Protection against cisplatin-induced ototoxicity by N-acetylcysteine in a rat model.

Cisplatin (CDDP) is a widely used chemotherapeutic agent that is highly ototoxic. Animal studies and clinical trials have shown that thiosulfates can protect against platinum-induced ototoxicity. This study investigated a new model for CDDP ototoxicity in the rat, and tested the potential chemoprotective effect of administering N-acetylcysteine (NAC) before giving CDDP. Long Evans rats were treated with CDDP 6 mg/kg delivered to the aorta via a retrograde right external carotid artery infusion, 15 min after intravenous (IV) infusion of saline (n=8) or NAC 400 mg/kg (n=8), such that the vertebral arteries were perfused.

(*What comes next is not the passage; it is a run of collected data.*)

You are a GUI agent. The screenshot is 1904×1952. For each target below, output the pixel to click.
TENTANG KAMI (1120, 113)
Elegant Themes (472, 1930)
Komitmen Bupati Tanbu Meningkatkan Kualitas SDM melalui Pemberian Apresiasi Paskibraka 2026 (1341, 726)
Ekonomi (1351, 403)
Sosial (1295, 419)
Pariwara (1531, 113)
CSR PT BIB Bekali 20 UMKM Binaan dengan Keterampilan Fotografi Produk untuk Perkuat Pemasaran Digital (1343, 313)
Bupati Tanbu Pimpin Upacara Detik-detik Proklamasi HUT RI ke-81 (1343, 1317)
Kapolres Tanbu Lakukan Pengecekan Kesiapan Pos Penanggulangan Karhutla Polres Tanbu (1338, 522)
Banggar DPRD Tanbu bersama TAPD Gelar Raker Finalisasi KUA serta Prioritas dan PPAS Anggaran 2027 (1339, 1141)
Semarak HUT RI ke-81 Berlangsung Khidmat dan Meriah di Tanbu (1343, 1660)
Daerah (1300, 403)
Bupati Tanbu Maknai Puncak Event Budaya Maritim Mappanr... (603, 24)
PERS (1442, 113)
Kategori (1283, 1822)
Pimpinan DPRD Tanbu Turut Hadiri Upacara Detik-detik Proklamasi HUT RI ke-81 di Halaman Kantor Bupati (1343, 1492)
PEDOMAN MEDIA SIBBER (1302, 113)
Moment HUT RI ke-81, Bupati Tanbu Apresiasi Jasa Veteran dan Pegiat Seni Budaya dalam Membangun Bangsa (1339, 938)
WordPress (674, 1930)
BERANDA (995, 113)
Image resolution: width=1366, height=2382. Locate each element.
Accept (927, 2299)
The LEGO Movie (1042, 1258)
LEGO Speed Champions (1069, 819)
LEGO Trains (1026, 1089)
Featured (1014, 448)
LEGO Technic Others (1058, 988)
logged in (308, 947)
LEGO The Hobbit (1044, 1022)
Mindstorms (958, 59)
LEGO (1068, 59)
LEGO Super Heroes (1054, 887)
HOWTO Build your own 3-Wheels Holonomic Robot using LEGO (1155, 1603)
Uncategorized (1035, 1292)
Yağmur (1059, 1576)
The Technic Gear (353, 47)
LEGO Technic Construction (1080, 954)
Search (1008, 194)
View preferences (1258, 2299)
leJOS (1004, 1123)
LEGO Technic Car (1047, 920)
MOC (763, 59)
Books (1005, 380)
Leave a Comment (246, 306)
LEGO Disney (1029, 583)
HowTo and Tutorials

Subsequent groups were similarly treated with NAC 30 min before (n=7) and 4 h after (n=7) CDDP. Auditory brainstem response (ABR) thresholds were tested at 4-20 kHz, 7 days after treatment and compared to baseline ABR values. The NAC-treated rats exhibited no significant change from baseline values at all time intervals, while the saline-treated rats showed marked ototoxicity, especially at higher frequencies. Furthermore, the rats treated with NAC 15 min before CDDP exhibited less overall toxicity to CDDP, as evidenced in weight loss 7 days post-treatment (mean for saline=-39.63 g; mean for NAC=-21.13 g; p=0.0084). These data show that treatment with NAC can prevent CDDP-induced ototoxicity in rats.